[Stored entries]
----------

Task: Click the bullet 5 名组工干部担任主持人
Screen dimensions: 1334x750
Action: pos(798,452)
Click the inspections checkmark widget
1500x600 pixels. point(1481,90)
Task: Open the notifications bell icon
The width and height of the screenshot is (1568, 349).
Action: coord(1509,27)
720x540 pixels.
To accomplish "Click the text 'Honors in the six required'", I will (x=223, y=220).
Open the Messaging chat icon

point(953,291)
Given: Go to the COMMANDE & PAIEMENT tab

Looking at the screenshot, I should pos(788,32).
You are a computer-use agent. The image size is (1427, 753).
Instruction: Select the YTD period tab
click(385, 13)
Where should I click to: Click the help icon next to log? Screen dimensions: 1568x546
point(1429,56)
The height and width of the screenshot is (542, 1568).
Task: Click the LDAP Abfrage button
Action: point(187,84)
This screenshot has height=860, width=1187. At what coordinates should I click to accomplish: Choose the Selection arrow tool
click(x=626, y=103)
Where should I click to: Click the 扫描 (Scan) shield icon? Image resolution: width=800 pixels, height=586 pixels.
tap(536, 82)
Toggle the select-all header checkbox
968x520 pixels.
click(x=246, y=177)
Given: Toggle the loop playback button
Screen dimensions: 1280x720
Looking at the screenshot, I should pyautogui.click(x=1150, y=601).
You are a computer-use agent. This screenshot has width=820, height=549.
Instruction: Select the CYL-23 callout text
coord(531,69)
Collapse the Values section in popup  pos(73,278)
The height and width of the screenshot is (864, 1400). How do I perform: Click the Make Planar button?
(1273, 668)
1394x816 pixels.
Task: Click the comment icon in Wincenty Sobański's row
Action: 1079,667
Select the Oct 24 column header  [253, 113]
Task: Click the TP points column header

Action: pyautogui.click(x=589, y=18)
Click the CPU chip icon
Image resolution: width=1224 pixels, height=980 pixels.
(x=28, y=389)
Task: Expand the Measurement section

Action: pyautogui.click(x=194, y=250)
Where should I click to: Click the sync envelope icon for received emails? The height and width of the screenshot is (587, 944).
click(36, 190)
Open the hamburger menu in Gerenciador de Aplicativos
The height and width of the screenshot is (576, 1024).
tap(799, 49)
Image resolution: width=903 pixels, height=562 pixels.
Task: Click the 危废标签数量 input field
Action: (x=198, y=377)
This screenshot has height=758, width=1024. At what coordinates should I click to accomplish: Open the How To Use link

----------

Exercise details: Retype only this portion of the data above: the line containing "Screen dimensions: 1280x720", the line containing "Collapse the Values", and all lines between them, exactly.

Your solution:
Screen dimensions: 1280x720
Looking at the screenshot, I should pyautogui.click(x=1150, y=601).
You are a computer-use agent. This screenshot has width=820, height=549.
Instruction: Select the CYL-23 callout text
coord(531,69)
Collapse the Values section in popup  pos(73,278)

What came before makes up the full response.